以上は,本書を読むための手がかりである.とはいえ,ここで分析されている語りは,インタビューという1つの相互行為形式のなかで達成されている.本書は,当事者の経験のネットワークの更新を,インタビュアーとインタビュイーとの相互行為的な現象として捉えることに,もう少し積極的であってもよかったように思う.実際,語りの内容から,経験の内容を再現しているように見えかねない箇所もある.例えば,118〜119頁における「区切りを作る時間経験」の事例においては,インタビュイーの経験の変化についての語りから,インタビュアーが「気が抜けた」という表現を掴み出し,インタビュイーに提示している.このインタビュアーの実践が,インタビュイーに「気が抜けた」ことの内実を語るよう促し,その結果,特定の時点まで「気を張って」いたという語りが引き出されたようにも見える.このような相互行為的側面がもっと分析されてもよかっただろう.

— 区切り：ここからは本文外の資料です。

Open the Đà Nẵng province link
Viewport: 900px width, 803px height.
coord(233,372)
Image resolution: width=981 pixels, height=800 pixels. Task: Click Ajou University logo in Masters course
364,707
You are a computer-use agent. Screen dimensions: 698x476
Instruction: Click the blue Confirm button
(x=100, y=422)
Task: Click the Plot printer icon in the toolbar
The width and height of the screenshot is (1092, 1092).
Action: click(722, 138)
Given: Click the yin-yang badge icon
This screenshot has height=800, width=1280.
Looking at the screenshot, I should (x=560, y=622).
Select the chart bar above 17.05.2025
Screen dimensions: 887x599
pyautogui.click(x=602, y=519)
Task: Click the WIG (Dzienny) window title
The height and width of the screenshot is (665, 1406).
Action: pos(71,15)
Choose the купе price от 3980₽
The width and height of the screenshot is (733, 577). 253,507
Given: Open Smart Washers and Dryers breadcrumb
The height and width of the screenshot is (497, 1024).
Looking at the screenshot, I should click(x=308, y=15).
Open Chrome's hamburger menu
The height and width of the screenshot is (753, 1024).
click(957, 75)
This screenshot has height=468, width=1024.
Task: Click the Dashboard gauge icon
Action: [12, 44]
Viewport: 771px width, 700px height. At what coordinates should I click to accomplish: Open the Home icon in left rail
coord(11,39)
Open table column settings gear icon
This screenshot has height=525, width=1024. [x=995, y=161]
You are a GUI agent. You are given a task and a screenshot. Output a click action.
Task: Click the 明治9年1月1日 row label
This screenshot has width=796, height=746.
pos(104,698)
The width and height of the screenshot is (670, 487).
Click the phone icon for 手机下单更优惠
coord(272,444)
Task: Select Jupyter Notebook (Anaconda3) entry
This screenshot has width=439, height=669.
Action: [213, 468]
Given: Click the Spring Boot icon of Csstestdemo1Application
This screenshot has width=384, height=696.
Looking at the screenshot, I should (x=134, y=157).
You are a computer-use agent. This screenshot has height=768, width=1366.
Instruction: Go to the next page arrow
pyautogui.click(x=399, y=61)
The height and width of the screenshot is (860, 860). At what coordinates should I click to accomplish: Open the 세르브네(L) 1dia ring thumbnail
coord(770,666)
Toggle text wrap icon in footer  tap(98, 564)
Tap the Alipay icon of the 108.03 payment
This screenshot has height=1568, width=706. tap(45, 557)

また経験の構造を公的に接近可能な構造として取り出す作業は,決してやさしくない.その意味で,本書の分析がどの程度の精度のものかは,個別に検討するべきだろう.例えば,「晴天の霹靂」としての経験から備えるべきリスクの経験(自分だけに限定されない経験)へという,経験の変換が,41頁に引用されている2つの事例から引き出される.一方,いずれの事例も「けど」という対照性を際立たせる言い方で,自分のための情報と共有されるべき情報とが対比的に提示されている.引き出されている事柄と語り方の関係をより明示的に示していくと,より精緻な分析になったかもしれない.これは,インタビューから経験の構造を捉えようとする者たちに,本書から引き渡された課題である.
本書は,遺伝学的知識の(誰もが遺伝子を持っているという意味での)「普遍性」の議論(序章)から始まり,病の告知と遺伝学的知識との出会い(1章),患者会での経験(1章,2章),家族の経験(3,4章)といった「個別」の経験(の歴史)を辿り直す.そして5章で患者会の活動の持つ,市民活動としての「普遍性」が示唆される.経験の普遍性と個別性の往還は,遺伝性疾患を生きる人びとの経験が「誰の」経験でありうるのかという問題を読者に突き付ける.